→ What the task requires:
Retype the entries word for word, leaving nothing out.

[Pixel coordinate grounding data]
....

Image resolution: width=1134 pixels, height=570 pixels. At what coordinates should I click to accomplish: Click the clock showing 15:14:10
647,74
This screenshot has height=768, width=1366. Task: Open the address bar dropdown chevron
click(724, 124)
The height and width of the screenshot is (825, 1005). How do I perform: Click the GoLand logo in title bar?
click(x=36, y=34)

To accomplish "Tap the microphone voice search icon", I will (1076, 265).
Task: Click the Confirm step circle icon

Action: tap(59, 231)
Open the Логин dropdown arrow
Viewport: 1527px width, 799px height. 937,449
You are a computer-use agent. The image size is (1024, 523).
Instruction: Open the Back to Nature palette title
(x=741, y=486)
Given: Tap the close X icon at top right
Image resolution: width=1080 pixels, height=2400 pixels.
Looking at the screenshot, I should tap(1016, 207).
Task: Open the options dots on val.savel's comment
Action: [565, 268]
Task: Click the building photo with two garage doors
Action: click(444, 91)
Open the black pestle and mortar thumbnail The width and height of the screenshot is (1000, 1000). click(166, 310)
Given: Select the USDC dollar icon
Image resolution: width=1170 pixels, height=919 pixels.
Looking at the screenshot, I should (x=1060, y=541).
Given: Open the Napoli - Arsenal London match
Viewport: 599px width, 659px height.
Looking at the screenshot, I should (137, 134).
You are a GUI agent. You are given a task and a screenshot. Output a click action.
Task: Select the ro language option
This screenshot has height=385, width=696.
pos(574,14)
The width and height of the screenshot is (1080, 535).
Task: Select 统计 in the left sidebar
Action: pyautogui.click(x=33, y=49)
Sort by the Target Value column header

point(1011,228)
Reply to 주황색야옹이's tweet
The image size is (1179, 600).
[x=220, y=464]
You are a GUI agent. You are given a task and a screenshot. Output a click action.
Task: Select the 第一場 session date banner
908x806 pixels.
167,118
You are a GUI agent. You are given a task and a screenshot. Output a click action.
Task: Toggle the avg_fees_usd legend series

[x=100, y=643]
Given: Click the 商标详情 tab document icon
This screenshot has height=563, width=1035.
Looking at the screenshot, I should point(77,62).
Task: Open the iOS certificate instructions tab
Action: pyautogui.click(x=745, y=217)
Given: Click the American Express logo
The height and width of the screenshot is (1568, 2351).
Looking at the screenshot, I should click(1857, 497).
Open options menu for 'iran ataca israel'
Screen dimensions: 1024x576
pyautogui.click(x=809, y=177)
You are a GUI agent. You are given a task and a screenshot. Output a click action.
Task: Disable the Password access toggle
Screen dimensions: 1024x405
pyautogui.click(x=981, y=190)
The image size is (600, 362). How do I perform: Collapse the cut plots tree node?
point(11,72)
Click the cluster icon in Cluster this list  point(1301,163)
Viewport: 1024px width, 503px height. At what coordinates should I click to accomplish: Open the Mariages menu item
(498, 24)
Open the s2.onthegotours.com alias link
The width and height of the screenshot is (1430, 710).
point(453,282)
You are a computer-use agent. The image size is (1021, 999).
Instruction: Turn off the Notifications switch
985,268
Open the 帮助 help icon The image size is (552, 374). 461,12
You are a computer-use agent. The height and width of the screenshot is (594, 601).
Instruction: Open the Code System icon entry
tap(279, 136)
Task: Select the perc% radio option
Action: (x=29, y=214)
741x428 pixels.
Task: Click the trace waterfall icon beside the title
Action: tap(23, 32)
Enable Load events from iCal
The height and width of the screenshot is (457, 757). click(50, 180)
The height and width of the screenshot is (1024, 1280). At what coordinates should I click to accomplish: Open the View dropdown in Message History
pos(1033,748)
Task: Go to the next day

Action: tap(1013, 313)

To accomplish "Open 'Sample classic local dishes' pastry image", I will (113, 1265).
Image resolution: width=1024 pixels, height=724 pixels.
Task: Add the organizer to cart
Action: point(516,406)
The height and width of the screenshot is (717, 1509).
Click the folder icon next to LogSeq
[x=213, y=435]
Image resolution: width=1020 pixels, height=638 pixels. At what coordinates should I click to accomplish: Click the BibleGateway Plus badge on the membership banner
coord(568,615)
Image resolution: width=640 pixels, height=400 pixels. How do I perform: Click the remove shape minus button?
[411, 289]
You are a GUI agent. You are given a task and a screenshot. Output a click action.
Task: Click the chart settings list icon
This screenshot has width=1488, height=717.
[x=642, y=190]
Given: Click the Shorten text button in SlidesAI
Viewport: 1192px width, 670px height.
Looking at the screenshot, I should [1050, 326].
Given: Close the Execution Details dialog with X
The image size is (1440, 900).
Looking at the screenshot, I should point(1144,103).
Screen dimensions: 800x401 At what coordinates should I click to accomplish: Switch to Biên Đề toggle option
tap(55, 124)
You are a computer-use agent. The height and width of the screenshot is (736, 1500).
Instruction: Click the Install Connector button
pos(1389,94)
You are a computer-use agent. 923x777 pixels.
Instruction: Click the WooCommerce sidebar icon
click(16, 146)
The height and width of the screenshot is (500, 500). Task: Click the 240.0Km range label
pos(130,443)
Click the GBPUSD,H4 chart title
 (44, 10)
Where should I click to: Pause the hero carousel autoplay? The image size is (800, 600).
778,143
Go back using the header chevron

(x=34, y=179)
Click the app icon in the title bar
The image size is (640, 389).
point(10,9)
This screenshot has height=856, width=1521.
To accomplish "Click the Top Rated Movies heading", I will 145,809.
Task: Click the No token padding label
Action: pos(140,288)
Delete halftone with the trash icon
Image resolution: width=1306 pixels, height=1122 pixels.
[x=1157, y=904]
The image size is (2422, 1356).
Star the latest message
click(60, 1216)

....

→ Solved problem:
Image resolution: width=1134 pixels, height=570 pixels. At what coordinates should I click to accomplish: Click the clock showing 15:14:10
647,74
This screenshot has height=768, width=1366. Task: Open the address bar dropdown chevron
click(724, 124)
The height and width of the screenshot is (825, 1005). How do I perform: Click the GoLand logo in title bar?
click(x=36, y=34)

To accomplish "Tap the microphone voice search icon", I will (1076, 265).
Task: Click the Confirm step circle icon

Action: tap(59, 231)
Open the Логин dropdown arrow
Viewport: 1527px width, 799px height. 937,449
You are a computer-use agent. The image size is (1024, 523).
Instruction: Open the Back to Nature palette title
(x=741, y=486)
Given: Tap the close X icon at top right
Image resolution: width=1080 pixels, height=2400 pixels.
Looking at the screenshot, I should tap(1016, 207).
Task: Open the options dots on val.savel's comment
Action: [565, 268]
Task: Click the building photo with two garage doors
Action: click(444, 91)
Open the black pestle and mortar thumbnail The width and height of the screenshot is (1000, 1000). click(166, 310)
Given: Select the USDC dollar icon
Image resolution: width=1170 pixels, height=919 pixels.
Looking at the screenshot, I should (x=1060, y=541).
Given: Open the Napoli - Arsenal London match
Viewport: 599px width, 659px height.
Looking at the screenshot, I should (137, 134).
You are a GUI agent. You are given a task and a screenshot. Output a click action.
Task: Select the ro language option
This screenshot has height=385, width=696.
pos(574,14)
The width and height of the screenshot is (1080, 535).
Task: Select 统计 in the left sidebar
Action: pyautogui.click(x=33, y=49)
Sort by the Target Value column header

point(1011,228)
Reply to 주황색야옹이's tweet
The image size is (1179, 600).
[x=220, y=464]
You are a GUI agent. You are given a task and a screenshot. Output a click action.
Task: Select the 第一場 session date banner
908x806 pixels.
167,118
You are a GUI agent. You are given a task and a screenshot. Output a click action.
Task: Toggle the avg_fees_usd legend series

[x=100, y=643]
Given: Click the 商标详情 tab document icon
This screenshot has height=563, width=1035.
Looking at the screenshot, I should point(77,62).
Task: Open the iOS certificate instructions tab
Action: pyautogui.click(x=745, y=217)
Given: Click the American Express logo
The height and width of the screenshot is (1568, 2351).
Looking at the screenshot, I should click(1857, 497).
Open options menu for 'iran ataca israel'
Screen dimensions: 1024x576
pyautogui.click(x=809, y=177)
You are a GUI agent. You are given a task and a screenshot. Output a click action.
Task: Disable the Password access toggle
Screen dimensions: 1024x405
pyautogui.click(x=981, y=190)
The image size is (600, 362). How do I perform: Collapse the cut plots tree node?
point(11,72)
Click the cluster icon in Cluster this list  point(1301,163)
Viewport: 1024px width, 503px height. At what coordinates should I click to accomplish: Open the Mariages menu item
(498, 24)
Open the s2.onthegotours.com alias link
The width and height of the screenshot is (1430, 710).
point(453,282)
You are a computer-use agent. The image size is (1021, 999).
Instruction: Turn off the Notifications switch
985,268
Open the 帮助 help icon The image size is (552, 374). 461,12
You are a computer-use agent. The height and width of the screenshot is (594, 601).
Instruction: Open the Code System icon entry
tap(279, 136)
Task: Select the perc% radio option
Action: (x=29, y=214)
741x428 pixels.
Task: Click the trace waterfall icon beside the title
Action: tap(23, 32)
Enable Load events from iCal
The height and width of the screenshot is (457, 757). click(50, 180)
The height and width of the screenshot is (1024, 1280). At what coordinates should I click to accomplish: Open the View dropdown in Message History
pos(1033,748)
Task: Go to the next day

Action: tap(1013, 313)

To accomplish "Open 'Sample classic local dishes' pastry image", I will (113, 1265).
Image resolution: width=1024 pixels, height=724 pixels.
Task: Add the organizer to cart
Action: point(516,406)
The height and width of the screenshot is (717, 1509).
Click the folder icon next to LogSeq
[x=213, y=435]
Image resolution: width=1020 pixels, height=638 pixels. At what coordinates should I click to accomplish: Click the BibleGateway Plus badge on the membership banner
coord(568,615)
Image resolution: width=640 pixels, height=400 pixels. How do I perform: Click the remove shape minus button?
[411, 289]
You are a GUI agent. You are given a task and a screenshot. Output a click action.
Task: Click the chart settings list icon
This screenshot has width=1488, height=717.
[x=642, y=190]
Given: Click the Shorten text button in SlidesAI
Viewport: 1192px width, 670px height.
Looking at the screenshot, I should [1050, 326].
Given: Close the Execution Details dialog with X
The image size is (1440, 900).
Looking at the screenshot, I should point(1144,103).
Screen dimensions: 800x401 At what coordinates should I click to accomplish: Switch to Biên Đề toggle option
tap(55, 124)
You are a computer-use agent. The height and width of the screenshot is (736, 1500).
Instruction: Click the Install Connector button
pos(1389,94)
You are a computer-use agent. 923x777 pixels.
Instruction: Click the WooCommerce sidebar icon
click(16, 146)
The height and width of the screenshot is (500, 500). Task: Click the 240.0Km range label
pos(130,443)
Click the GBPUSD,H4 chart title
 (44, 10)
Where should I click to: Pause the hero carousel autoplay? The image size is (800, 600).
778,143
Go back using the header chevron

(x=34, y=179)
Click the app icon in the title bar
The image size is (640, 389).
point(10,9)
This screenshot has height=856, width=1521.
To accomplish "Click the Top Rated Movies heading", I will 145,809.
Task: Click the No token padding label
Action: pos(140,288)
Delete halftone with the trash icon
Image resolution: width=1306 pixels, height=1122 pixels.
[x=1157, y=904]
The image size is (2422, 1356).
Star the latest message
click(60, 1216)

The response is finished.